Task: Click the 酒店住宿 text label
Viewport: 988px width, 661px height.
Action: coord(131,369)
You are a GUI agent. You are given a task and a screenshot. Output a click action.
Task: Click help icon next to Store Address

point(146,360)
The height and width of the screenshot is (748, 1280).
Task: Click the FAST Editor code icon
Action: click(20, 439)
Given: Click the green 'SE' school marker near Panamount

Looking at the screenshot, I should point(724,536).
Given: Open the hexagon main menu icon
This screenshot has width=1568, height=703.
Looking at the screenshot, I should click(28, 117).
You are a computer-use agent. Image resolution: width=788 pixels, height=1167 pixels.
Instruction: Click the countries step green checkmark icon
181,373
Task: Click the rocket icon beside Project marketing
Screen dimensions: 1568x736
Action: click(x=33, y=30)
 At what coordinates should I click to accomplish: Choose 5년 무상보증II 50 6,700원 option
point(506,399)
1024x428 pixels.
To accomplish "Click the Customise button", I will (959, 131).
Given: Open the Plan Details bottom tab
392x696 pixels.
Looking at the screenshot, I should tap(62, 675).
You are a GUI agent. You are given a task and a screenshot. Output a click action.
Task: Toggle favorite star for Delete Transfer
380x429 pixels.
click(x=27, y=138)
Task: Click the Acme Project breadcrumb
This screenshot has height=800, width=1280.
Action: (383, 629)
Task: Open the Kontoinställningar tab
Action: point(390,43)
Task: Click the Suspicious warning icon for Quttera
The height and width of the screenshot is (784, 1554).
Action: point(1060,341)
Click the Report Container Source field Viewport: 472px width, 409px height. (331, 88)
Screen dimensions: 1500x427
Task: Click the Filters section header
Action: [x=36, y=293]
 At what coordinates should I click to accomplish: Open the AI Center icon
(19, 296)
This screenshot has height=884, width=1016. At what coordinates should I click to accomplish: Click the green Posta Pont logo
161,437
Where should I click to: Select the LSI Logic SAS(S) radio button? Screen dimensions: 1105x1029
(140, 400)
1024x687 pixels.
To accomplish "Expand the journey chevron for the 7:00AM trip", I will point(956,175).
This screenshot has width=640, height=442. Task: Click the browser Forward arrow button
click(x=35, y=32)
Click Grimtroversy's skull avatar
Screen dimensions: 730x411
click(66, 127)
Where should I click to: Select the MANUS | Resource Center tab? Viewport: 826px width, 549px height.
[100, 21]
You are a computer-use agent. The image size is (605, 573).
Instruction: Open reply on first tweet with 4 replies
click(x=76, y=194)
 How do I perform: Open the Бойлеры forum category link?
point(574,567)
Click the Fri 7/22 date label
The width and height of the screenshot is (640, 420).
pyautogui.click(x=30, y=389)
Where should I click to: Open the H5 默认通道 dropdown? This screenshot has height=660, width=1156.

=== EXERCISE OBJECTIVE ===
Restate the records above word for word, omitting nothing.

=== ANSWER FOR THE TASK ===
Task: Click the 酒店住宿 text label
Viewport: 988px width, 661px height.
Action: coord(131,369)
You are a GUI agent. You are given a task and a screenshot. Output a click action.
Task: Click help icon next to Store Address

point(146,360)
The height and width of the screenshot is (748, 1280).
Task: Click the FAST Editor code icon
Action: click(20, 439)
Given: Click the green 'SE' school marker near Panamount

Looking at the screenshot, I should point(724,536).
Given: Open the hexagon main menu icon
This screenshot has width=1568, height=703.
Looking at the screenshot, I should click(28, 117).
You are a computer-use agent. Image resolution: width=788 pixels, height=1167 pixels.
Instruction: Click the countries step green checkmark icon
181,373
Task: Click the rocket icon beside Project marketing
Screen dimensions: 1568x736
Action: click(x=33, y=30)
 At what coordinates should I click to accomplish: Choose 5년 무상보증II 50 6,700원 option
point(506,399)
1024x428 pixels.
To accomplish "Click the Customise button", I will (959, 131).
Given: Open the Plan Details bottom tab
392x696 pixels.
Looking at the screenshot, I should tap(62, 675).
You are a GUI agent. You are given a task and a screenshot. Output a click action.
Task: Toggle favorite star for Delete Transfer
380x429 pixels.
click(x=27, y=138)
Task: Click the Acme Project breadcrumb
This screenshot has height=800, width=1280.
Action: (383, 629)
Task: Open the Kontoinställningar tab
Action: point(390,43)
Task: Click the Suspicious warning icon for Quttera
The height and width of the screenshot is (784, 1554).
Action: point(1060,341)
Click the Report Container Source field Viewport: 472px width, 409px height. (331, 88)
Screen dimensions: 1500x427
Task: Click the Filters section header
Action: [x=36, y=293]
 At what coordinates should I click to accomplish: Open the AI Center icon
(19, 296)
This screenshot has height=884, width=1016. At what coordinates should I click to accomplish: Click the green Posta Pont logo
161,437
Where should I click to: Select the LSI Logic SAS(S) radio button? Screen dimensions: 1105x1029
(140, 400)
1024x687 pixels.
To accomplish "Expand the journey chevron for the 7:00AM trip", I will point(956,175).
This screenshot has width=640, height=442. Task: Click the browser Forward arrow button
click(x=35, y=32)
Click Grimtroversy's skull avatar
Screen dimensions: 730x411
click(66, 127)
Where should I click to: Select the MANUS | Resource Center tab? Viewport: 826px width, 549px height.
[100, 21]
You are a computer-use agent. The image size is (605, 573).
Instruction: Open reply on first tweet with 4 replies
click(x=76, y=194)
 How do I perform: Open the Бойлеры forum category link?
point(574,567)
Click the Fri 7/22 date label
The width and height of the screenshot is (640, 420).
pyautogui.click(x=30, y=389)
Where should I click to: Open the H5 默认通道 dropdown? This screenshot has height=660, width=1156.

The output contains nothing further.